>>>>>

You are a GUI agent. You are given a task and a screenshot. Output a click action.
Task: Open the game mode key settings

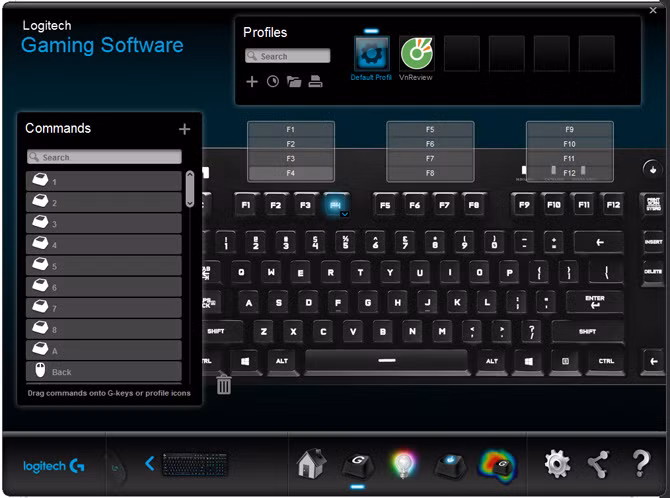coord(449,464)
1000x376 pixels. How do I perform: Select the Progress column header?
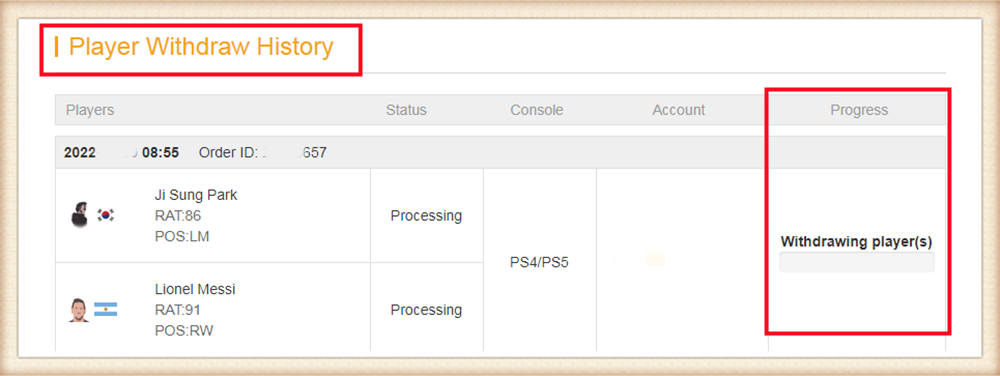point(859,110)
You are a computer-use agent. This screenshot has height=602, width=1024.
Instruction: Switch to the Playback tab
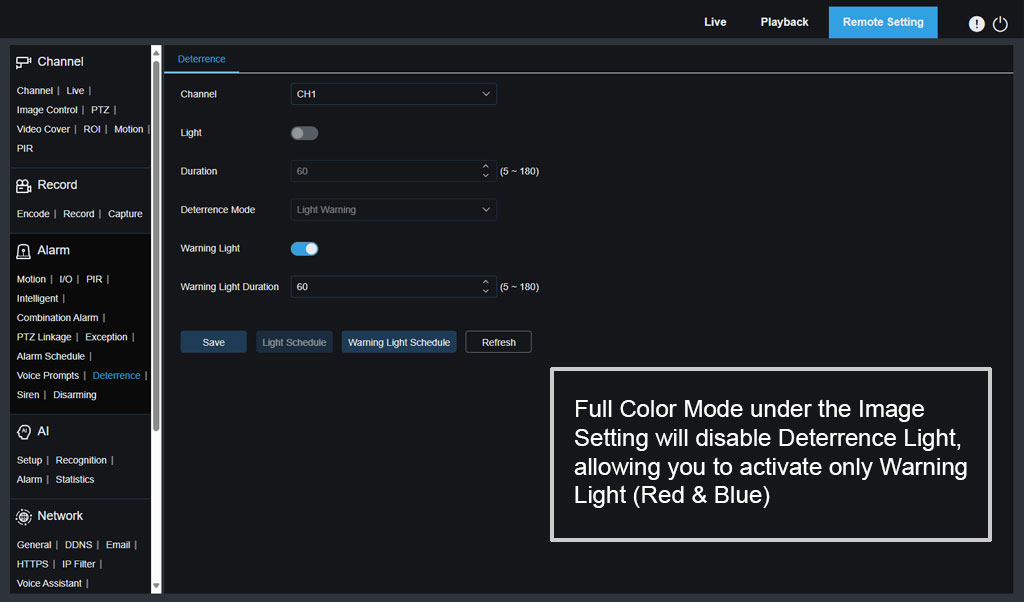784,22
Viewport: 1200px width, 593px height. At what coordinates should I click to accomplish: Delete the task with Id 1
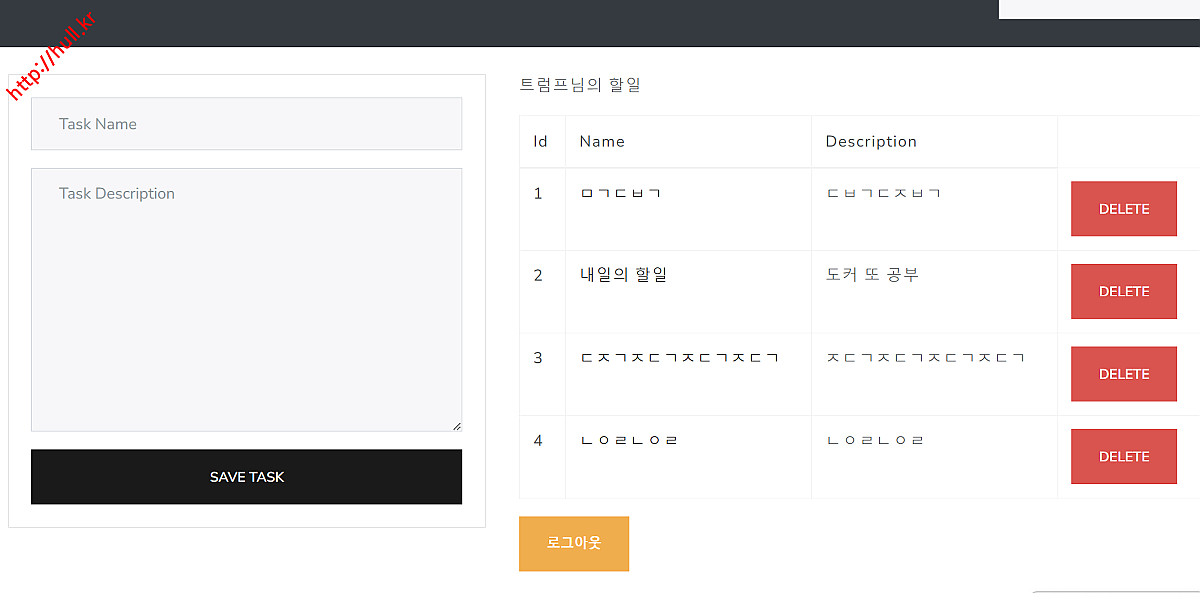[1123, 209]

<<<<<

Do this:
Reproduce all of the records with every occurrence of "screenshot" replaced by "screen capture" and nothing else altered. Omit the pictures from your answer.

Result for this task:
You are a GUI agent. You are given a task and a screen capture. Output a click action.
Task: Open the game mode key settings

coord(449,464)
1000x376 pixels. How do I perform: Select the Progress column header?
point(859,110)
You are a computer-use agent. This screen capture has height=602, width=1024.
Instruction: Switch to the Playback tab
784,22
Viewport: 1200px width, 593px height. At what coordinates should I click to accomplish: Delete the task with Id 1
[1123, 209]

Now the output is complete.